I've never, not understood, something so greatly in my short years here on this planet. I know you can call me over dramatic or whatever terrible thing you choose to call me upon reading this, but I feel this is the only real way to explain how I felt upon returning home last night. Basically, what had been a really bad day on account of work, turned into a worse day on account of my family, which turned into a colossally horrible day on account of my own thought patterns. I most likely could have avoided the entirety of my misery if I had have just not gone home, if I had refused to go home in the allotted time.
For the last two weeks, my parents have been on my back, in such a way that I cannot rid myself of the guilt they put on me. I left two coats at school, one at derrick's and Julianna has my football coat. Four coats that just aren't in the house, and my parents are outraged by it. They have been consistently taunting me and harassing me about these coats. Anyway, that's simply the preamble. After the annoyance of the lost coats, I've become the conduit of guilt in the household. Meaning, every time something is lost, broken, misplaced, or even mistaken for something else in the house, I'm the first to come to blame. I apparently lost my father's coat, and shoes. I also lost a watch that hasn't left my room in two years, not to mention the fact that I've appeared to have lost my mother's coat as well. I haven't worn any of these things in so long, that I don't remember the last time I saw them, not to mention the fact that most of the articles, besides my own, wouldn't fit me at all. This is all foolish, but it gets worse.
Last night, after having to come home from Quinn's early, I was confronted by my father. He'd actually enumerated a list of all the things I've "lost" in the last year. He didn't understand why I was so upset with him, he actually referred to his audacious confrontation as a "calm conversation" with me. Needless to say it got out of hand, and he condemned me to home until I found all the items on the list. This was just fantastic. I've been trying so hard to make common ground with my father but all he seems to care about are his TVs and possessions that go missing that aren't even his. He's pushing himself further and further away from me, and even though I ask him to work out with me, run with me, cook with me, he seems to take the liberty of doing all this without me. I'm done trying, this is the end of my attempts to make amends with that man. I can barely consider him my father anymore, he's simply my mother's enforcer.

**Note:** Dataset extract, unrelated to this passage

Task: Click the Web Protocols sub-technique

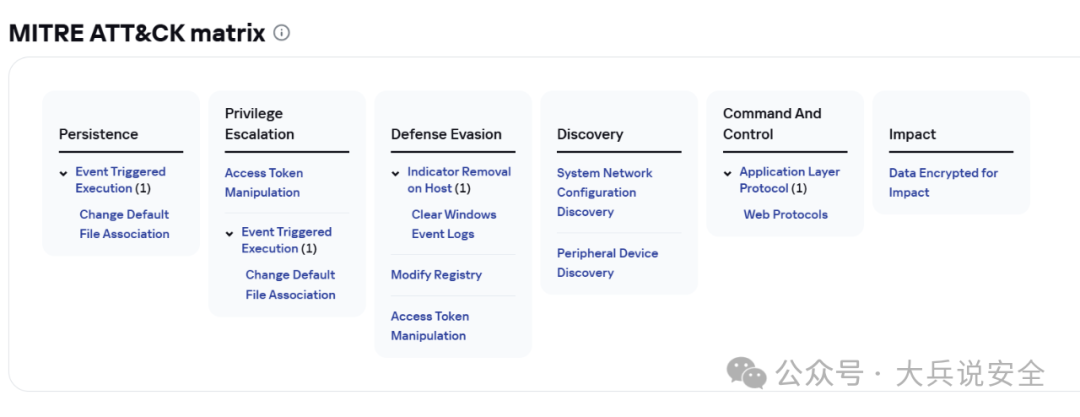Action: click(785, 214)
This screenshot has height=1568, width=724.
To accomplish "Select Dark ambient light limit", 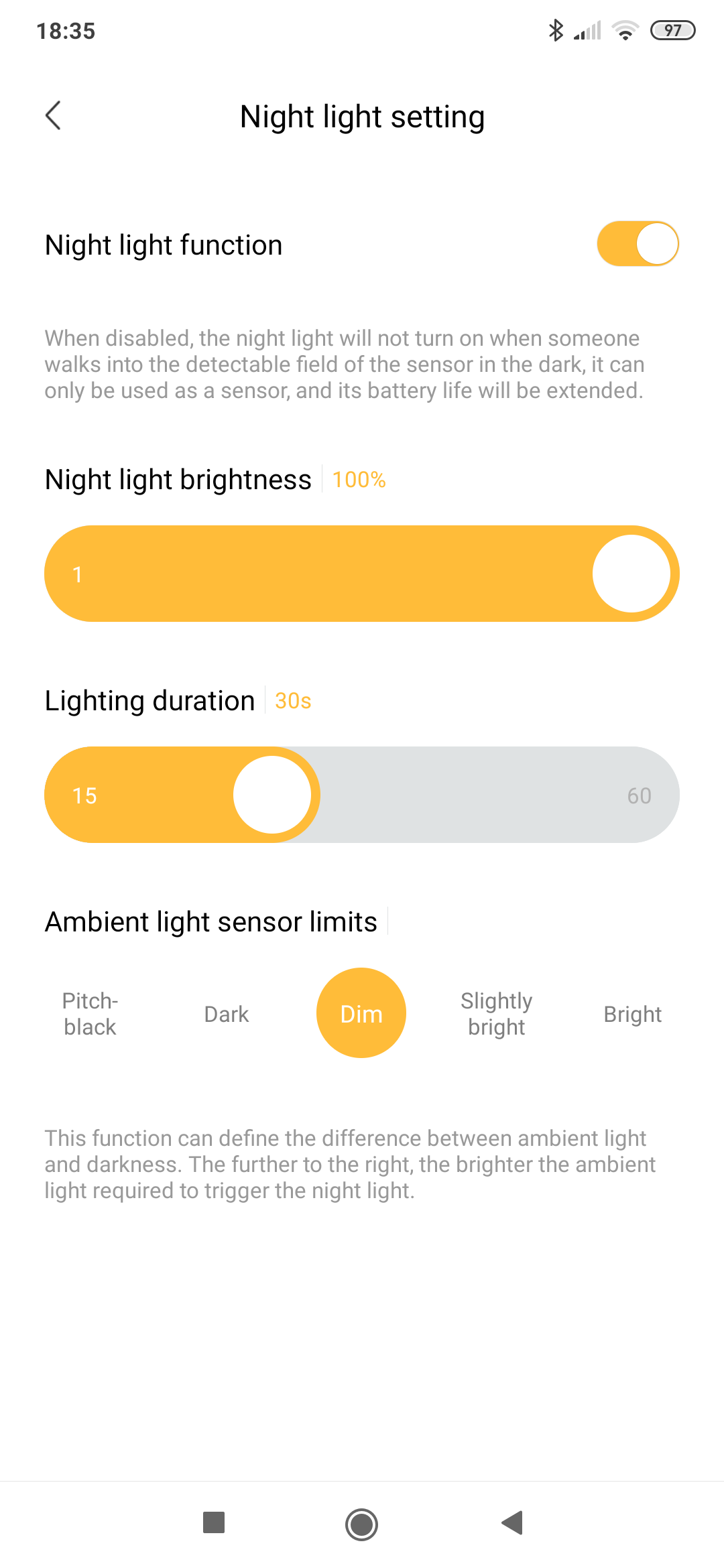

So, upon entering the house, in a fit of rage, I got to my room as quickly as possible and threw myself onto my bed, face down. I didn't want to use my computer, or my cell phone, they were all possession given to me by my parents, who considered me to not have any respect for the possession they had given me. I didn't want to give them the benefit of the doubt and think they had anything to take away from me. Foolish, I know. I was laying there, thinking, and I began to ponder of all the pressures they put on me to do so well. All the things that I'm striving to do well, and the only appreciation I get for any of it is a pat on the back whenever my report card comes through. However, this pat on the back is always accompanied with the reminder that "You could do better, get Valedictorian, or you're not part of the family anymore." Of course they attend a couple of my concerts, however, because of my fantastic mother's critical nature, the only words I get about the shows are how badly I sang, and how I shouldn't "scream" when I'm playing any more, that it doesn't sound good. Do they support my writing? Maybe, but I'd never know, they'd never tell, they're too busy being angry with me.
So, here I was, face down on my bed, and I didn't want to talk to any one. Couldn't talk to any one, about how deep in the hole I was. I didn't want to because I've heard it so often that I knew I would just sound like I was whining. I know I've got it good, I've got more than most, but sometimes I suppose it's hard too. Julianna was in the states, but I don't find I could tell her anyway, for some reason I think that would make it less possible for her to be open with me. I thought about talking to Ashley, but I didn't want to bother her, we were on such jovial terms that I didn't want her to have to worry about simple trepidations in my life at the time. There was always Becky, but she has enough to worry about... I didn't want to make her have part of my burden, she seems to take the dramatic, slightly over dramatically.
All of "JEESH" surely turned their backs on me, so how could I go to them and ask for comfort when I know none of them care at all. I'm calling all of you out, if any of you read this. I haven't gotten so much as a phone call, and Erica seemed begrudging to even hear from me in the mall let alone hug me back. I can taste the lies on the air you people live in. You told me I was your best friend, or one of so, then upon a break up, you flat out leave me. I appreciate it. Honestly.
And, once again, Liz came into my mind. I wanted to reach out, to call her, to end all this stupid feuding, the stopped looks between us. I wanted to tell her that I understood her pain, and to apologize for all the times I was insincere, or uncaring. But I suppose I can't do that, and will never be able to. So therefore, I was alone. Completely and entirely alone. My parents didn't want to talk to me, my sister wouldn't want to talk to me, and none of my friends have shown me that I can really come to them with whatever is wrong. I was truthfully, and utterly alone in that moment.